One participant was quoted as saying, “No government should have the right to refuse its citizens access to information solely because they perceive it to be unwanted”. Another quipped, “The Australian government will learn that one does not mess with our porn.”
One issue raised with the censorship was its vagueness. For example, it banned films featuring small-breasted adult women who could be “confused” with minors. This message was posted to Youtube as part of Operation: Titstorm:
Hello, Prime Minister Rudd, Governor-General Bryce, and members of the Australian Parliament. We are Anonymous. Over the past several months, we have observed the actions of your government in regard to censorship of internet content in Australia.
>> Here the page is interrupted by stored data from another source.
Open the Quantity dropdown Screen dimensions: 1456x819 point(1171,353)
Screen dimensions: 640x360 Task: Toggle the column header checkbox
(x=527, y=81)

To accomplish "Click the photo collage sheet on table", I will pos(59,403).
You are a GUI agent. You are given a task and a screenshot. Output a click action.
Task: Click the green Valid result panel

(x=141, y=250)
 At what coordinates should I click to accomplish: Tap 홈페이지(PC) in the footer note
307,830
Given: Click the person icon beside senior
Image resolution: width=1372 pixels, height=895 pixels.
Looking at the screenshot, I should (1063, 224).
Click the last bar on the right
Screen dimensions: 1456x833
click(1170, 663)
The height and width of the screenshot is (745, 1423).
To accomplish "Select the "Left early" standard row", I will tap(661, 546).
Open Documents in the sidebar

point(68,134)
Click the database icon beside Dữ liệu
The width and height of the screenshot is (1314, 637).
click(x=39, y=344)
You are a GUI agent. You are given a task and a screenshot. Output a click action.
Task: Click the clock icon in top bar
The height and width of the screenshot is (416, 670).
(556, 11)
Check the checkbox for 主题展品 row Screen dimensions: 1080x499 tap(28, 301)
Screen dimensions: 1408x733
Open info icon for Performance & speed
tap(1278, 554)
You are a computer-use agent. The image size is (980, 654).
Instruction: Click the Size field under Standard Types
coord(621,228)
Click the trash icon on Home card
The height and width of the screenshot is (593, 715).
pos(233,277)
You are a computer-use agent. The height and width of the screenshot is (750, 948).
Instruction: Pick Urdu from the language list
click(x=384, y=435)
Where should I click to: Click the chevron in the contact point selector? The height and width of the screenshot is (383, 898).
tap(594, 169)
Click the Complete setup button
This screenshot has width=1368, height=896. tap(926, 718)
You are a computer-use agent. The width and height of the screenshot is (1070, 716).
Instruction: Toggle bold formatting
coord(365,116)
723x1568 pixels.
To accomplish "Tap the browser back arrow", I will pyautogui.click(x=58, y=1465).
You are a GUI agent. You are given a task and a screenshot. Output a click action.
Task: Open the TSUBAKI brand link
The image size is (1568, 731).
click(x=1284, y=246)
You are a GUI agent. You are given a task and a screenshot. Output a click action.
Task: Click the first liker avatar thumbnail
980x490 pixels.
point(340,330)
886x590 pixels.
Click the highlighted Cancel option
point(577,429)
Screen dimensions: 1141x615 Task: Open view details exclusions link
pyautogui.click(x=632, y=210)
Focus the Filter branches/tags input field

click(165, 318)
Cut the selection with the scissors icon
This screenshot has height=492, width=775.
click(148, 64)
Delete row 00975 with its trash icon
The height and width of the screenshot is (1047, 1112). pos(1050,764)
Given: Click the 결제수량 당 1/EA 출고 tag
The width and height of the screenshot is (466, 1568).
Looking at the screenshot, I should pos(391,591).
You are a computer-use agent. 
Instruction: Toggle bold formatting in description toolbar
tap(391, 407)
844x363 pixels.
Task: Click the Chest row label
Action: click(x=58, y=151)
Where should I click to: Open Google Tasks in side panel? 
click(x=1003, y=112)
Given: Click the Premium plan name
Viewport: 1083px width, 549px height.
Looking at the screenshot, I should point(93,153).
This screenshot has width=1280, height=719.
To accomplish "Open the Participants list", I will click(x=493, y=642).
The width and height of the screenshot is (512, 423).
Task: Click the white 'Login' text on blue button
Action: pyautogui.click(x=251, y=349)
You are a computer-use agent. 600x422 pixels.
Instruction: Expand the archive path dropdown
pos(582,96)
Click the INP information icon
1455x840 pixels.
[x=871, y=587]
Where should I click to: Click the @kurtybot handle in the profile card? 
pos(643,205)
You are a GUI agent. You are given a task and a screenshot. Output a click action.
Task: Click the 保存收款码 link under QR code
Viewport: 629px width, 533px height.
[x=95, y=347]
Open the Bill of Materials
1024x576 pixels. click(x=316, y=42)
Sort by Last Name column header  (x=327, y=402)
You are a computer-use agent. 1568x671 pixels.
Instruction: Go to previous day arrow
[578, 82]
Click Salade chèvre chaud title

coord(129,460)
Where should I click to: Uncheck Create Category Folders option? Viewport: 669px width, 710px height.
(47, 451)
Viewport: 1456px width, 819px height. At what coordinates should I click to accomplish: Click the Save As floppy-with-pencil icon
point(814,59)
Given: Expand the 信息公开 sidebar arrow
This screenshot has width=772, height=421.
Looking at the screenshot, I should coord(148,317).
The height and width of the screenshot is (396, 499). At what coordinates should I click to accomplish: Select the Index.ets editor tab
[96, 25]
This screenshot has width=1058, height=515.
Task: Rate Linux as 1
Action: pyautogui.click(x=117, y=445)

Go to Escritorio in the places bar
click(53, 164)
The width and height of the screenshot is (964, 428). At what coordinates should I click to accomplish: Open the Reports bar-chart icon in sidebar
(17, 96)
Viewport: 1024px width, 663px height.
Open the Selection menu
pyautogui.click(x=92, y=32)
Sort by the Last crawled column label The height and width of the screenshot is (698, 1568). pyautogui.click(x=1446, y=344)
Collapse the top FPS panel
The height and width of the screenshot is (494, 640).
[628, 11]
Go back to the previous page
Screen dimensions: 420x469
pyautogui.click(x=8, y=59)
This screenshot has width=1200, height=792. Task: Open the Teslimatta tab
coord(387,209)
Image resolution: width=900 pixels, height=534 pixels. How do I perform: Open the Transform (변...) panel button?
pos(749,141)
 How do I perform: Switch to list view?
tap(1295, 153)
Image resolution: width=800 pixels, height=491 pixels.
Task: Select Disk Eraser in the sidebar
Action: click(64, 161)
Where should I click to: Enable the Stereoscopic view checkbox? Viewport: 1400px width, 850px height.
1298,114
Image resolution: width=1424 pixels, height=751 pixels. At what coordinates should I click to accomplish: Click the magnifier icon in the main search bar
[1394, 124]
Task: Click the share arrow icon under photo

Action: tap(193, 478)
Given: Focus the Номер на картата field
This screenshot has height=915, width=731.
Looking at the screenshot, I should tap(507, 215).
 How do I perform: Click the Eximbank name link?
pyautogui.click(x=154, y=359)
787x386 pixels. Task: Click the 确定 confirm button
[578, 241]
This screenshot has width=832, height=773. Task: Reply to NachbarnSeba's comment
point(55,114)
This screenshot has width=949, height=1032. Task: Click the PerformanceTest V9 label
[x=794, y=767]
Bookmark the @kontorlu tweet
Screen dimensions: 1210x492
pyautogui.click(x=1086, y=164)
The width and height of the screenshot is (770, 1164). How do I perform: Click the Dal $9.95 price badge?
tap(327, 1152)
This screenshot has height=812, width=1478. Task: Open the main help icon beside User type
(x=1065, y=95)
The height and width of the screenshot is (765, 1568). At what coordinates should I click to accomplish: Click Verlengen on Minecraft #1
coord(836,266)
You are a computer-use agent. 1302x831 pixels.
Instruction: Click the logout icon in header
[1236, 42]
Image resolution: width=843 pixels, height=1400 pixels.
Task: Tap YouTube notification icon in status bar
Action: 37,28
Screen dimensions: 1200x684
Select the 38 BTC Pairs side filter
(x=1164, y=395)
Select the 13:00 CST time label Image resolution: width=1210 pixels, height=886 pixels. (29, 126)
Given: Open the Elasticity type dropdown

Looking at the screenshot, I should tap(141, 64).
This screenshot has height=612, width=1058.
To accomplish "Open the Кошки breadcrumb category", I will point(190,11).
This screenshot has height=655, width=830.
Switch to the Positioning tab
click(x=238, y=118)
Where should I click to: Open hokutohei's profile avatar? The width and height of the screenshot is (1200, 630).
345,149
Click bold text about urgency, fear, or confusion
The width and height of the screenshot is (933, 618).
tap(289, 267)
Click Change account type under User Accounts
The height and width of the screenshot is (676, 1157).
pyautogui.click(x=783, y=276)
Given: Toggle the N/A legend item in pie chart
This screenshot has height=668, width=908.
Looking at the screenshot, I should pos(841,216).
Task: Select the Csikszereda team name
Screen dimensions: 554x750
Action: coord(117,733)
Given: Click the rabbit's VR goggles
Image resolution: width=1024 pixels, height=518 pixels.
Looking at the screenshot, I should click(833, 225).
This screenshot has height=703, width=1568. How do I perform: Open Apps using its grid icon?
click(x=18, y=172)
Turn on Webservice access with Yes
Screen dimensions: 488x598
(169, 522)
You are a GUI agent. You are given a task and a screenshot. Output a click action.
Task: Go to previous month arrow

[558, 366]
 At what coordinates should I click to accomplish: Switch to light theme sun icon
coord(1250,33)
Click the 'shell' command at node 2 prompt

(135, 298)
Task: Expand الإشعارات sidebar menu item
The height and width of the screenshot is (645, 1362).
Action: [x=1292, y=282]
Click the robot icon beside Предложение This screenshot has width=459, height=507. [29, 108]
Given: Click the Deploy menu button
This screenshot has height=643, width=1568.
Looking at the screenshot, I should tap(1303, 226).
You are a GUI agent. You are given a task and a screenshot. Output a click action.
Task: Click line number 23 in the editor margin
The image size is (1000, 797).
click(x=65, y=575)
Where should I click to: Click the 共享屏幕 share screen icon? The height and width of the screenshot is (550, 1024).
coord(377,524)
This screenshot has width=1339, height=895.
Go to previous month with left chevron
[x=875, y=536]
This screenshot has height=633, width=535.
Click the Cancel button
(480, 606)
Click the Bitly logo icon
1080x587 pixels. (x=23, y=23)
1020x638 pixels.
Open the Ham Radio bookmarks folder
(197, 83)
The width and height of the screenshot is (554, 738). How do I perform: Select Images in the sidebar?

Your ban of pornography depicting small breasted women is not only discrimination against people based on physical characteristics, but also a first step down the slippery slope of internet censorship. Your proposed implementation of mandatory ISP filtering is an outrage, and Anonymous cannot allow this to happen. If there is any foreseeable threat to our organization, it is internet censorship. Therefore, we take your actions very seriously.
We shall proceed to do everything in our power to annihilate your government’s presence on the internet.
You have nowhere to hide, because we are everywhere.
We are Anonymous.
We are legion.
We do not forgive.
We do not forget.
Anon’s standard arsenal of tools was deployed: DDOS attacks, faxing black pages en masse, flooding email servers with junk, and running scripts to autoclick ads (advertisers then balk/walk).
Encyclopedia Dramatica has more on Operation: Titstorm here, for those interested.
Iranian Activist Support
As Wired reported in June 2009, Anonymous teamed up with Pirate Bay to offer Iranian dissidents a way to plan demonstrations and connect with the outside world. The result was Anonymous Iran, a successful information-freedom project with 22k+ users.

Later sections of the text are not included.